I can’t decide, though, if I think it’s *too* hard. My gut is that it is. Our primary four-man crew has been playing the first game since around January. We are not particularly skilled, but we’ve at least finished all the L4D1 scenarios on Advanced difficulty so we’re hardly rookies. In L4D2, however, we’ve had real trouble just reaching the the finale on Normal, let alone surviving it. Mobs everywhere. Specials, bunches of them, coming out of the woodwork at almost any moment. I’ve found that by the time the clock passes midnight the game has started to feel more monotonous than fun. I am enjoying it, but in that same way that Taco Bell tastes really good until you hit your fifth or sixth taco and then you want to curse the chain’s very existence.

It seems like the difficulty levels now only affect how much damage you do and take and not the number of zombies in need of a good shooting. It makes for a much more demanding game that changes how you need to play it and I haven’t learned how to be effective playing with the “new shit” as it were. It’s definitely set up so that it’s nigh impossible to find cover when the horde arrives. You can try, but the new specials like the Spitter and Charger pretty much guarantee that if you don’t get your feet moving you’re going to get torn up. Players that can shoot and move well at the same time are likely to do okay. My problem is that I’m a player who likes to catch his breath. Left 4 Dead kept you moving, sure, but if you wanted to hole up in a modestly secure area for a couple of minutes you could get away with it. L4D2 not so much and I’m not sure I like that.

This is just as true, IMO, in Versus mode in which you’ve got equal number of players playing as infected and survivors. I’m okay with the infected having an advantage in this game. That is as it should be. At the same time, I’ve been a part of four Versus mode matches and have yet to see the survivors make it to a safe room; and you can just forget about anyone coming even remotely close to surviving the finale. Somewhere there’s a line between challenging and punitive and I’m not sure L4D2 is on the right side of it.

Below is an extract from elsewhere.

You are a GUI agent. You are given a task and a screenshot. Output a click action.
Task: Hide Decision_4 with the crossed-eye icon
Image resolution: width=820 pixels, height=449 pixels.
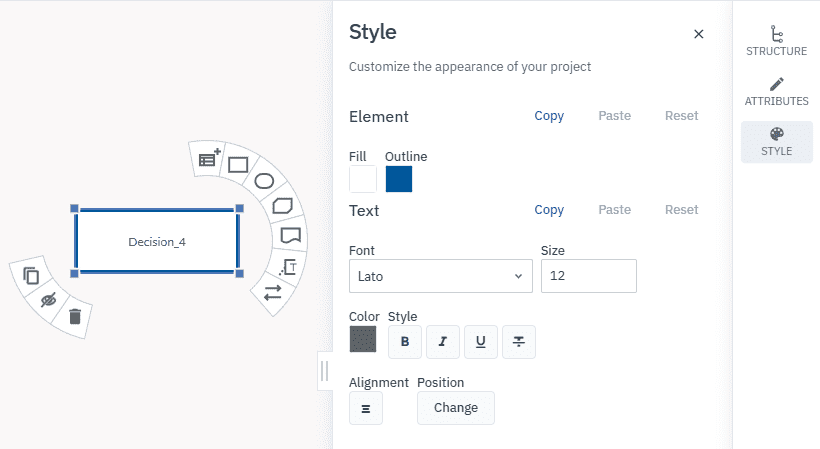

As I noted above, it does not mean I don’t like the game. There’s still a lot to love about it. I love the new weapons. I like all the settings I’ve played through so far. The carnival scenario was just a wild, wild ride. And as much as they’re a pain in the ass, the new special infected do make the game more interesting. Seriously, the first time you Jockey a survivor into a horde of undead or bowl over a tight group of survivors as the the Charger… well, it’s pretty awesome. And who knows? Maybe as I get used to/better at playing the way the game demands I’ll change my tune on the difficulty.

I’m less sure I’ll change my tune on the new survivors, however. There’s nothing eminently wrong with them, but I like the original crew better. Ellis, in particular, needs to be shot in the head. He’s funny the first few times he goes on and on about some dumb thing, while in a safe room, but unlike the Bill character from L4D1, Ellis’s shtick gets old. Bill’s “I hate xxx” (trains, farms, stairs, etc.) every 30 minutes is beautiful in its simplicity. Ellis’s constant, long-winded rambling? Pass.